No, Lee, you wouldn't want to speculate, would you?
Why You Should Never Meet Your Heroes
Here's Loic Remy, making promises he can't keep to an innocent young child.
Laboured Intro Of The Day
Writes the Daily Mail's Matt Barlow: 'In a stadium named after a company built on duty-free shopping, Arsene Wenger watched two points disappear while weighing up the value of one final dash to the tills before the gate closes.'
'Until last Wednesday, Warnock, at 65, was a semi-retired radio presenter. It certainly didn't take him long to hit the right frequency on his return to the Palace dugout - 31 seconds, in fact' - the Daily Mail.
Writes Jason Mellor in the Daily Mirror: 'Wilfried Zaha has been told he is reet better off chuckin' t'Theatre o'Dreams by his new gaffer down t'Palace. Or at least that's what he reckons Neil Warnock said.'
Good lord, what is wrong with everyone today? This is the havoc deadline day wreaks upon us.
Headline Of The Day
'Hull Boss Adds Abel Body' - The Daily Mirror.
Worst Headline Of The Day
'Tippy Taffy' - The Daily Mirror on another win for Swansea.
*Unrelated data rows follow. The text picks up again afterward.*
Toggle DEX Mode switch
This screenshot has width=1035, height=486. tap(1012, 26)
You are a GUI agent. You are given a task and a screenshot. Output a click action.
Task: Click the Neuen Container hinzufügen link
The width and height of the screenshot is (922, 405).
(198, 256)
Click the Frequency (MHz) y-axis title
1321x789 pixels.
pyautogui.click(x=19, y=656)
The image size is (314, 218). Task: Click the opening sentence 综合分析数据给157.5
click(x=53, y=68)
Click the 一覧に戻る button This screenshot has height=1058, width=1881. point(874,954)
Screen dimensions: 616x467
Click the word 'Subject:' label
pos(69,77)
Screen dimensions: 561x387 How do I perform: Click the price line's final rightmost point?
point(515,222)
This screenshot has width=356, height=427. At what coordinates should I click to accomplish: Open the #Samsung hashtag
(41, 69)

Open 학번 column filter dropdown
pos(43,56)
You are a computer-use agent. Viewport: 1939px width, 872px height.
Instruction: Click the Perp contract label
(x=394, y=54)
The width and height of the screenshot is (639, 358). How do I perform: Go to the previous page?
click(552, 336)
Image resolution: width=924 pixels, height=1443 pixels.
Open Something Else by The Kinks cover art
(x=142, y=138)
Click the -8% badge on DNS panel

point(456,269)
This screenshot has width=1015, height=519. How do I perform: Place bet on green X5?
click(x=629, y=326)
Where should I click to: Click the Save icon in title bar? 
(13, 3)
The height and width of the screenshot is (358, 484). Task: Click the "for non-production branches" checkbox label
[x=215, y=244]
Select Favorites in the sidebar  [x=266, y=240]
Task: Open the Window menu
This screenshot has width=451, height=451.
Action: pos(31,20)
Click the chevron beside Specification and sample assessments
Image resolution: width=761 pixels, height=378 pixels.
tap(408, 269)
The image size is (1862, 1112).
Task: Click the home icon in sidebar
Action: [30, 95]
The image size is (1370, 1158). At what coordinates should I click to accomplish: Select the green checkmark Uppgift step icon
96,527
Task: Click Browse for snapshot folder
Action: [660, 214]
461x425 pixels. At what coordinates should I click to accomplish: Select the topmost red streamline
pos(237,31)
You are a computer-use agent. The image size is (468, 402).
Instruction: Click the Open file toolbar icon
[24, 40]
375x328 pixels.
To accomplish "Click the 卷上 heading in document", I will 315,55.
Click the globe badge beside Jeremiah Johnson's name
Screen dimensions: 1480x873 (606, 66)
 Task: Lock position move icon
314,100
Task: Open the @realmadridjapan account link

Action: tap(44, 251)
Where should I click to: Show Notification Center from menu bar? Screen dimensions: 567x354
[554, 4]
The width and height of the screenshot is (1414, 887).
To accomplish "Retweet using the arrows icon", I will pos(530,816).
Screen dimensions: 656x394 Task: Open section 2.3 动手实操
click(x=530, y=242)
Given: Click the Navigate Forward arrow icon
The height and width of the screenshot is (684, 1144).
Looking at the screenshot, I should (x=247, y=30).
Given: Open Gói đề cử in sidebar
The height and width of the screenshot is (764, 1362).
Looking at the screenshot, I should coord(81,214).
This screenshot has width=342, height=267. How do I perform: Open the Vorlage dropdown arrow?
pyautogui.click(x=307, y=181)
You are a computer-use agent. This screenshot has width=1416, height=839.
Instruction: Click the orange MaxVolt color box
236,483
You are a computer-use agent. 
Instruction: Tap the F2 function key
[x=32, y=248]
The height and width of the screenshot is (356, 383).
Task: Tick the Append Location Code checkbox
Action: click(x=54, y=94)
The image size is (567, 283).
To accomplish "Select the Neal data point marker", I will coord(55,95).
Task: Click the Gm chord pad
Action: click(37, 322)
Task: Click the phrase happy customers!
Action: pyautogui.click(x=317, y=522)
'Ron Ready To Splurge On Virg' - The Sun make us feel queasy.
Non-Football Story Of The Day
'A church in Pennsylvania has taken the unusual step of putting up a billboard which preaches God's love for sex.
'The Restored Church in the city of Wilkes-Barre erected the huge message, which reads: "'I Love SEX' - God".
'Church pastor Dan Nichols told the Huffington Post: "What we want to do is let people know that the Bible is relevant to everyday life.
'"When it comes to sexuality... God is the the inventor, author and creator of it."
'Despite attracting attention with the billboard, the 26-year-old cleric said it's reception within the Christian community has been generally negative:
'"Evangelicals can be pretty divisive amongst themselves, we've gotten a lot of flack from other Christians."' - the Daily Mirror.